Ron did everything he could to make me feel at home. He offered to bring his truck around so he could shine her lights on my little operation – so I could see what I was doing with the tent. He let me bring my wet stuff inside to dry out overnight. He shook my hand and welcomed me to Cohasset – and he meant it.
I would spend the following two days camped outside Florio’s Grill & Tavern during which time I was able to write, edit and upload the Andy Wells interview(s) as well as a personal interview with CNN international – a story that would be eclipsed by the solar eclipse later that week in Asia.
I noted that Florio’s was booming – that the open-planned wooden log structure was filled with a very positive vibe, full of volunteer fire-fighters, with youth baseball teams, with business professionals, with city officials, with the wise old men of the town.
Susan Harper, the City Administrator, came over to shake my hand when she heard that I was camped just outside, what turned out to be across the street from City Hall. “This is the community hub – the only restaurant in the town,” explained Susan. She told me how much the entire town loved the place – that when there was a flood at the church as a result of the April thaw Ron had come over with hot food for all the firefighters – for everyone. “Just that simple act – it meant a great deal.” She was so excited and touched that I had chosen their town to pitch my tent, well before she would learn that I was doing a little reporting. Asking about Susan’s reaction to me a bit later other locals explained that she had meant what she said because she was forward-looking. She could see the day when many people would come from the river to spend money and take in the sights of Cohasset.
Ron Floria represents three generations attached to Florio’s Grill & Tavern. A retired cheffer from the railroads, Ron took early retirement and put his money into Florio’s – which he runs with his son, Larry. Larry’s son, Dominic (age eight) is a frequent guest, along with other family and friends. The tavern is a family business and it is successful – on multiple levels. They run it and watch it carefully and the quality of the operation shows.

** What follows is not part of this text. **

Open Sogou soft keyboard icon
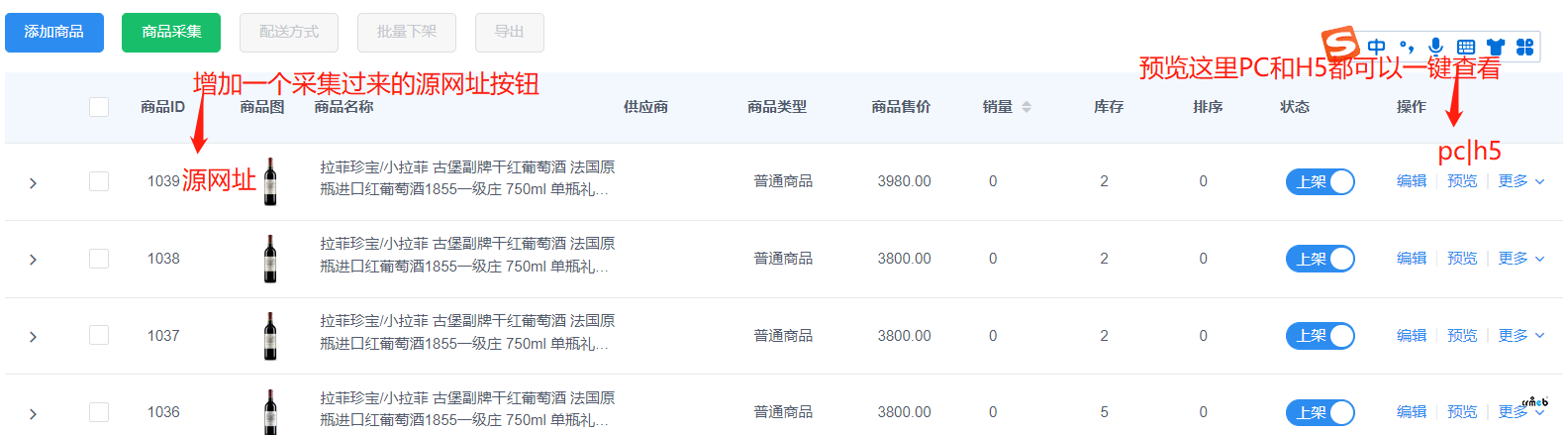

When you order buffalo wings they come larger and tastier than I’ve ever seen and/or tasted in my life. They’ve cut the cost of the menu and offer specials every night – specials which actually fill the place up. When you order the blackened salmon it is both fresh and reasonable. And when you look up from your table, a gargantuan moose smiles down at you from its mount on the wall. “My cousin got that one,” explained Ron. “Up at the Boundary Waters. They get bigger than that a bit farther north but this is a good sized one.”
Ron would tell me stories of his time on the railroad, of how you can never judge a book by its cover. He’d relate business tips and success stories of how he’s made it during these tough times. In short, Ron became my friend and when it came time to at long last depart, the Minnesota Nice principle of saying goodbye multiple times rang true.
Ron Floria and his family represent a great All-American story. Their tavern is the real deal. They are working hard to pursue their dreams and in so doing to offer a valuable service in which folks, from near and far, are quick to shake hands, to speak of the good times and the bad – but most importantly, quick to smile.